Dangerous because this is the very ploy which certain right wing elements have exploited to send the U.S. to an undeclared war that is supposed to last for decades. This war has been used to justify squelching dissent, awarding corporate interests with massive billion-dollar contracts, and re-electing the very president who lost the popular vote but sent the U.S. to the war in the first place. (National security, they say now, requires that the current president be elected to another term). Without naming broadcast stations, there are some that continually broadcast allegations of "terrorist nations," line them up one after the other, and there is good reason to believe that these are the next targets on the list for invasion by the current administration. Even though it was governed by a despot (that had once been supported by the U.S. and specifically by Donald Rumsfeld), Iraq was portrayed as terrorist and having weapons of mass destruction, and this label was used to justify going to war against it and millions of its civilians to root out these weapons of mass destruction. The argument was that -- although Iraq never attacked the U.S. and had nothing to do with 9/11 -- it should not have the weapons of mass destruction and should be preemptively attacked to forestall some hypothetical attack in the future. Now we know that there were no weapons of mass destruction. Iraq, as a nation, is now a serious international, regional and humanitarian problem in the world.

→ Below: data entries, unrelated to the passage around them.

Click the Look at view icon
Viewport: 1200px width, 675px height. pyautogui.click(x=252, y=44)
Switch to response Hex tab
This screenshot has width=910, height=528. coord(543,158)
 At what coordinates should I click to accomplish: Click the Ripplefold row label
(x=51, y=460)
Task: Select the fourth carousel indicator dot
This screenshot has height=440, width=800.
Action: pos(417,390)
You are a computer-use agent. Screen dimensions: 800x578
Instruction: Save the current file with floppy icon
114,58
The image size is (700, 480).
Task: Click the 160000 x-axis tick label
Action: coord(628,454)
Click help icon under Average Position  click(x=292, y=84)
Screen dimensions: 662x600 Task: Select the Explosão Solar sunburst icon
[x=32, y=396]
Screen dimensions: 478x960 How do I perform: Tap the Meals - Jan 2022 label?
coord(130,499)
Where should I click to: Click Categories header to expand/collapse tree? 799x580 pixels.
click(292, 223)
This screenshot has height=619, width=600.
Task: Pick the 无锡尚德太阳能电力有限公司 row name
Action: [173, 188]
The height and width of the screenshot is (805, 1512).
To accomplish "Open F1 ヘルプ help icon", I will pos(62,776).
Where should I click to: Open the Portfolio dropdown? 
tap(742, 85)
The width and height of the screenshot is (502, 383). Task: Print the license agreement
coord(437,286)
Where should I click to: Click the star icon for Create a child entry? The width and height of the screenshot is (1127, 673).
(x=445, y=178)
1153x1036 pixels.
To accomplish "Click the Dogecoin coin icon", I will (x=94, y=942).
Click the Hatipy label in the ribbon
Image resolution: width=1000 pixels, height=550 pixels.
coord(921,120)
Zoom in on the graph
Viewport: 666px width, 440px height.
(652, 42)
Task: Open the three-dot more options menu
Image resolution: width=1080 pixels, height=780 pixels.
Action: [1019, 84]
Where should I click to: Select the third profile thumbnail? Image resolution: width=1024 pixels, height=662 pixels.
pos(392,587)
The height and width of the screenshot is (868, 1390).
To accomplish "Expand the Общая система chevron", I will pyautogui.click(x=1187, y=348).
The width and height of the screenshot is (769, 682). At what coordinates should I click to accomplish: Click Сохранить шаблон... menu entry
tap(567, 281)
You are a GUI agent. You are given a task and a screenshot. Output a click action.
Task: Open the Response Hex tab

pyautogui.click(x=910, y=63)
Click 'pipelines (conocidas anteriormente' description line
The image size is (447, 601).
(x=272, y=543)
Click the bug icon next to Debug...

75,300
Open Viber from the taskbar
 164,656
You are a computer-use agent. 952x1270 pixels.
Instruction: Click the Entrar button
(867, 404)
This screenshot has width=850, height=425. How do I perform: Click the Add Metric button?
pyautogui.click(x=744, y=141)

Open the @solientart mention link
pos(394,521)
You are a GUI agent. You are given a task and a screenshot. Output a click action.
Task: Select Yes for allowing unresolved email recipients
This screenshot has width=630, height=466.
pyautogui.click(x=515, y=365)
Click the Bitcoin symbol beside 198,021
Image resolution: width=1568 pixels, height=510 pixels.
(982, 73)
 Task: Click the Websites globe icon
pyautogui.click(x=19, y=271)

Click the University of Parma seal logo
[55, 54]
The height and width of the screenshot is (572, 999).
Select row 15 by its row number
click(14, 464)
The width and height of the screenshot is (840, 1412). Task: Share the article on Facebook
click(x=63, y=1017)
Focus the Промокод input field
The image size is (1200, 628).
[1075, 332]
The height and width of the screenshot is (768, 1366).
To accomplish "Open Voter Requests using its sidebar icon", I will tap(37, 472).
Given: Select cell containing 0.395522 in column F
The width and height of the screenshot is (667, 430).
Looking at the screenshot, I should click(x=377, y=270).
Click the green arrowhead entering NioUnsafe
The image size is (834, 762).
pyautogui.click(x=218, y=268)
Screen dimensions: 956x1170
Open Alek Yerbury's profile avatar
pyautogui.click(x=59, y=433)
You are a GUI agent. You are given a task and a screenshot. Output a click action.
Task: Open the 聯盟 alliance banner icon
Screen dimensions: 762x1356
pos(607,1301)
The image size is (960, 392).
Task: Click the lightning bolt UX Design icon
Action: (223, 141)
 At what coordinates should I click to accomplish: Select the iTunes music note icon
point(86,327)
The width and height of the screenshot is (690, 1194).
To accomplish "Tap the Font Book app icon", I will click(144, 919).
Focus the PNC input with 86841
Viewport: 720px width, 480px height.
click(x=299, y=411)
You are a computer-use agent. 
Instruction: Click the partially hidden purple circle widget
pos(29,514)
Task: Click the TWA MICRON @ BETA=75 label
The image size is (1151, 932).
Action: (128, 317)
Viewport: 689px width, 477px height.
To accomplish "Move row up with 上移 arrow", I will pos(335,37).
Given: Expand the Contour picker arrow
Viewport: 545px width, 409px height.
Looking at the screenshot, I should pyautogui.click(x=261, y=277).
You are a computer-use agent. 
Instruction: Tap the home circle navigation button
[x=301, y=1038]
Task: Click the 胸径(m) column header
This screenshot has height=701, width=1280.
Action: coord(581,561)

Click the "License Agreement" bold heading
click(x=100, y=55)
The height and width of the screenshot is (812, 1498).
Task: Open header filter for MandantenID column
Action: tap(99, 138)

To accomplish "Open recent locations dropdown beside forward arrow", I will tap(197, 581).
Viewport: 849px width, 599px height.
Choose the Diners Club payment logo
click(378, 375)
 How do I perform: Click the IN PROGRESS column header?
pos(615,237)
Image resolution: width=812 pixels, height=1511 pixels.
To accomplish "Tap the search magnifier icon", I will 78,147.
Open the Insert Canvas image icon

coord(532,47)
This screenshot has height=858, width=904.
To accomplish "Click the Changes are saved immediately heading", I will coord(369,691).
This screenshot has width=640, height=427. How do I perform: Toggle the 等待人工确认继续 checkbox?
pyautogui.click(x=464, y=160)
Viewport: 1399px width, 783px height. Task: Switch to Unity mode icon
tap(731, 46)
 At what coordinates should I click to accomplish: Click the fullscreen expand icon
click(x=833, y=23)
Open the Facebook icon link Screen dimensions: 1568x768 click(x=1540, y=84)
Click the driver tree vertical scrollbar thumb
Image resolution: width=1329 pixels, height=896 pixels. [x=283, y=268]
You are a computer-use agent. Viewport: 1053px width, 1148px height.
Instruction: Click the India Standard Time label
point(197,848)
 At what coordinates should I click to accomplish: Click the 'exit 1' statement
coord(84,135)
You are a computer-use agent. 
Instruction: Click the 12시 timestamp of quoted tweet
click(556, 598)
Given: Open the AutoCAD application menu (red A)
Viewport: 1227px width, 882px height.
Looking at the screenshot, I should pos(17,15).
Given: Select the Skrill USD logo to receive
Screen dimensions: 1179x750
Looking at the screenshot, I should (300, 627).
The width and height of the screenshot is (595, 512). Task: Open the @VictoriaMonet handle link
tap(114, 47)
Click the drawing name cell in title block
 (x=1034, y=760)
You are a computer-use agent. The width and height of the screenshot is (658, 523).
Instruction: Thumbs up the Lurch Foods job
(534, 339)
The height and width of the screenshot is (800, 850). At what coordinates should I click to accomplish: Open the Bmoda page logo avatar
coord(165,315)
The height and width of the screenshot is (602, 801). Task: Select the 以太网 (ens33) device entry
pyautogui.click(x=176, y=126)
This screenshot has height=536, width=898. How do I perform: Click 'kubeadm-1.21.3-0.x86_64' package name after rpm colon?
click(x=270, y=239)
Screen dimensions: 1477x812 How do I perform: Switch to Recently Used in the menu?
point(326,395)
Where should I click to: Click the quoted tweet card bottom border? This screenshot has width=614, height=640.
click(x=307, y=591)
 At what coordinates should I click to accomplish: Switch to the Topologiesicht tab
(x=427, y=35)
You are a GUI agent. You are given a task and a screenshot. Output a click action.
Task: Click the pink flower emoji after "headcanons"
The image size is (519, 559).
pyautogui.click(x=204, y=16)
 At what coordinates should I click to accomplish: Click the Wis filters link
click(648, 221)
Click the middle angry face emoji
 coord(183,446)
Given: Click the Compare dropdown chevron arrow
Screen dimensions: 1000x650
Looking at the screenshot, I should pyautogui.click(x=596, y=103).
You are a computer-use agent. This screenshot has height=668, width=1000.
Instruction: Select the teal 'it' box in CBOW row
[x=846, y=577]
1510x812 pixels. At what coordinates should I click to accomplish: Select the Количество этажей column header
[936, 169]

Worse, the ongoing, undeclared war has allowed the current Administration to begin to alter the very institutions and ideals that make the U.S. what it is. Based on the constant fear of the ongoing, possibly endless war, and the resulting fear of terrorist attacks which are now a daily occurrence, individuals in the U.S. have begun losing the very freedoms for which the nation was founded. Most of all, however, the Constitutional protections that prevent the Executive from dragging the country into war and using that war to usurp power have been neglected and forgotten, and the Executive is using this to maintain power through another election cycle. What happens after that one can only shudder to imagine.